Earlier this year, an IHL Group study found retailers are leaving roughly $1 trillion in consumers’ pockets from stockouts. Shoppers encounter out-of-stocks in as many as one-in-three shopping trips overall and one-in-five times when shopping for food and medicine.
The study says that better vendor management and incentives can go a long way to recouping some of that $1 trillion, but the right digital tools also have a major role to play.
"Having a single enterprise order management system that supports inventory regardless of its location and channel for delivery is crucial in today's retail environment," IHL researchers wrote. "The enterprise order management solution needs to be smart enough to optimize the shipping for the greatest margin/sales opportunity. While one is more expensive on this sale, it avoids missing another sale by creating an out-of-stock."
RFID can also help, according to the study. But so can limiting the total number of SKUs — another major trend. Lowe ’s new CEO Marvin Ellison is tackling this battle right now and recently acknowledged stockouts run deeper than simple replenishment.
"We are saying okay, we have an issue with being out of stock, let’s look at the algorithm of replenishment ... let’s not just throw more payroll at it," he said on a recent earnings call.

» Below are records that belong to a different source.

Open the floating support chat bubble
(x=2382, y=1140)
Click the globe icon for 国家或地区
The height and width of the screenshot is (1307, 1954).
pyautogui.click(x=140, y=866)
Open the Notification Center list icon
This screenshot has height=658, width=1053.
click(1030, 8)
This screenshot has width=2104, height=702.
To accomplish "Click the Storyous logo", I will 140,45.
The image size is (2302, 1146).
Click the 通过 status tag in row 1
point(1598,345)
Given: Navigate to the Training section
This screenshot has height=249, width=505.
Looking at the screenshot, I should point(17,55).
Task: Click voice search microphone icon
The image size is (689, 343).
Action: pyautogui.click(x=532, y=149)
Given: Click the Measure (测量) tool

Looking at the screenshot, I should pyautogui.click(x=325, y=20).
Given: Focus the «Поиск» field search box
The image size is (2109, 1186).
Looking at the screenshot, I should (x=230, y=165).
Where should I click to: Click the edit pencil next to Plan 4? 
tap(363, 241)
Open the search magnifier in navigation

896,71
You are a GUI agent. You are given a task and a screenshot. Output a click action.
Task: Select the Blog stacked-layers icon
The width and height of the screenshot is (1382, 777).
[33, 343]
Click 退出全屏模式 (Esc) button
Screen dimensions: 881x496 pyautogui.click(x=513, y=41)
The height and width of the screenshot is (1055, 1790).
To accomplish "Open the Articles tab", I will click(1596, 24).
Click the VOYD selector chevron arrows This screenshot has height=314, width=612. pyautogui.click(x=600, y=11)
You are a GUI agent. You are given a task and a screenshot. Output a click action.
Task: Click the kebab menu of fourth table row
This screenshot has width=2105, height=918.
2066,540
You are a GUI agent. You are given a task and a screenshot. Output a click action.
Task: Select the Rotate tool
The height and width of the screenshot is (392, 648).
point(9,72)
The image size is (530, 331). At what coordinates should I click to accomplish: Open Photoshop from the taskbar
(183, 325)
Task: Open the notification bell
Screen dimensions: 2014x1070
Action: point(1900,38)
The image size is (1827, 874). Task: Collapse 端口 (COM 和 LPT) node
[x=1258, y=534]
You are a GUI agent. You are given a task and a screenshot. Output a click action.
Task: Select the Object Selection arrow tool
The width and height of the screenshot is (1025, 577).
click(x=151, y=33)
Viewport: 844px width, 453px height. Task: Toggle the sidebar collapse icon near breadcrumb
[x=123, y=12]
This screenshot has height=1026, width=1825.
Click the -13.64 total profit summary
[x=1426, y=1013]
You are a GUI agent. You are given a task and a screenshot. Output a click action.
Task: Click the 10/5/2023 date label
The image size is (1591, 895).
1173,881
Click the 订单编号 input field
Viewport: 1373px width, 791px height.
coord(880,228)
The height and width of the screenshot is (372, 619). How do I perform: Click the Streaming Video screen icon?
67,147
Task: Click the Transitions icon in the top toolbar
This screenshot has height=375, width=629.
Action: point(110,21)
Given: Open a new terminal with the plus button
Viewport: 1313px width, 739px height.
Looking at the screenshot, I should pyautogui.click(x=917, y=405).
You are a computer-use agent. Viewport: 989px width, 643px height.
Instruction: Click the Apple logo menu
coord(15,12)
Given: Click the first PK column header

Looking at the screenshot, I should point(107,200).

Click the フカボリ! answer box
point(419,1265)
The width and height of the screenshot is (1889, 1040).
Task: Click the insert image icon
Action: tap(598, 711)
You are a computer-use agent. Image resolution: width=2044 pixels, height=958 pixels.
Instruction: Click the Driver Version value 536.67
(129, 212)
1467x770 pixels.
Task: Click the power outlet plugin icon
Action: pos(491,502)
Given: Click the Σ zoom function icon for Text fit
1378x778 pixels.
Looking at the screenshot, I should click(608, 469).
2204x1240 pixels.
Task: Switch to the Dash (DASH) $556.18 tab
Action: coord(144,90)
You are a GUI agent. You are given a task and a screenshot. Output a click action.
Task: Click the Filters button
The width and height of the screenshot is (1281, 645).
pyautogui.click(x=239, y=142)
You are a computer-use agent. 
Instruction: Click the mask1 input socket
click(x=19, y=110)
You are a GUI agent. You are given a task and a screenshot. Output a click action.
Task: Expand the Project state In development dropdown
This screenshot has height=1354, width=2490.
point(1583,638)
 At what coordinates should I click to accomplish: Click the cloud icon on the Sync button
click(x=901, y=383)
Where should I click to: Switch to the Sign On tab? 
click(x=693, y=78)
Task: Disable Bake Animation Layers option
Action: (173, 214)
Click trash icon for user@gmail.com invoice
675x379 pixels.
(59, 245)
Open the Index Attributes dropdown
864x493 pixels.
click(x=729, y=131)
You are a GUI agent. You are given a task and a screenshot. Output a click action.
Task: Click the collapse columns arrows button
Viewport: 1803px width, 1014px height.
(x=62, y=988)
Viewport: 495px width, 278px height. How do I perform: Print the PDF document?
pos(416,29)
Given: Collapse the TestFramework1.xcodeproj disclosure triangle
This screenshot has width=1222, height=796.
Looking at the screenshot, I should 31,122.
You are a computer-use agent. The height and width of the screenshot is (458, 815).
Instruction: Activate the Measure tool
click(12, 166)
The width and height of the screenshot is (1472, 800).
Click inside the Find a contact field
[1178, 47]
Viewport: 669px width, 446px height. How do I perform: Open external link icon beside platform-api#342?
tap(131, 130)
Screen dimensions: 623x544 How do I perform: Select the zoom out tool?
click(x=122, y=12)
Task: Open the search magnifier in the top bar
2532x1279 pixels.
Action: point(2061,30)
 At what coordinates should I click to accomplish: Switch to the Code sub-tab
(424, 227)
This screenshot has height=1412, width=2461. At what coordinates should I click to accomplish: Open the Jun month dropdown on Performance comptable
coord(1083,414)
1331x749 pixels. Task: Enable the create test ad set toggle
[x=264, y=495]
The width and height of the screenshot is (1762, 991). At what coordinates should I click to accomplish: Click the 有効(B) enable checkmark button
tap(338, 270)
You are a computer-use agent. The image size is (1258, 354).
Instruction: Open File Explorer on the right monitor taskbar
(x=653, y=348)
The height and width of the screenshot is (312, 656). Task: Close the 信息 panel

Ellison calls the solution "rationalizing."
At Target, the word is "localization." Sending stores smaller, customized shipments from nearby "flow centers" keeps stores in stock with only what they need — in theory — and enables a store-focused fulfillment strategy with a thriving buy-online-pickup-in-store option.
The key is that the inventory does not need to be abundant if it is in the right place at the right time.
Augmented Reality
To fulfill the "fast" mandate of "fast and free," shippers have a need for speed not just in transportation, but in the warehouse while an order is still in their control. It’s anybody’s guess if skilled or unskilled labor is harder to find in the current strapped labor market, but augmented reality technology is being deployed to up the speed and skill of fulfillment workers by some of the leading names in the game.
DHL Supply Chain plans to expand its augmented reality glasses pilot programs to various industries in the U.K., Europe and the U.S. The smart glasses help shop floor pickers determine where to place goods in a cart.
Wearables — augmented reality technology is one type — are on the rise in warehouses and MHI expects 70% of facilities to adopt them in the next five years. Augmented reality delivered through some form of glasses-like head-wear can help pickers get to the right location and pick the correct item faster with greater accuracy.
DHL’s initial augmented reality pilot in the Netherlands in 2014 also showed that augmented reality wearables increased worker satisfaction.
Accounting for global sales
Fast and free doesn't stop at the border. As global economies continue to integrate, digitally, companies are also learning what it takes to fulfill orders to new markets.
As an example, Canada is a natural market for American shippers for fairly obvious reasons: close proximity, shared language (for the most part) and cultural similarities.
A UPS study suggests merchandise is more likely to flow north over the border rather than south. In fact, 83% of Canadian online shoppers make purchases from international retailers compared to just 47% of American shoppers. And all shoppers worldwide expect speedy delivery, regardless of the origin of their order.
"We do ship a tremendous amount of product north of the border," said Kelly.
Apart from building 3PL capability to get parcels from the U.S. to Canada faster, Kelly said part of the key to easing orders across the border is the digital tools that simplify the taxes, duties, and transportation costs for both sellers and consumers — whether that task falls to the online marketplace, the 3PL or both.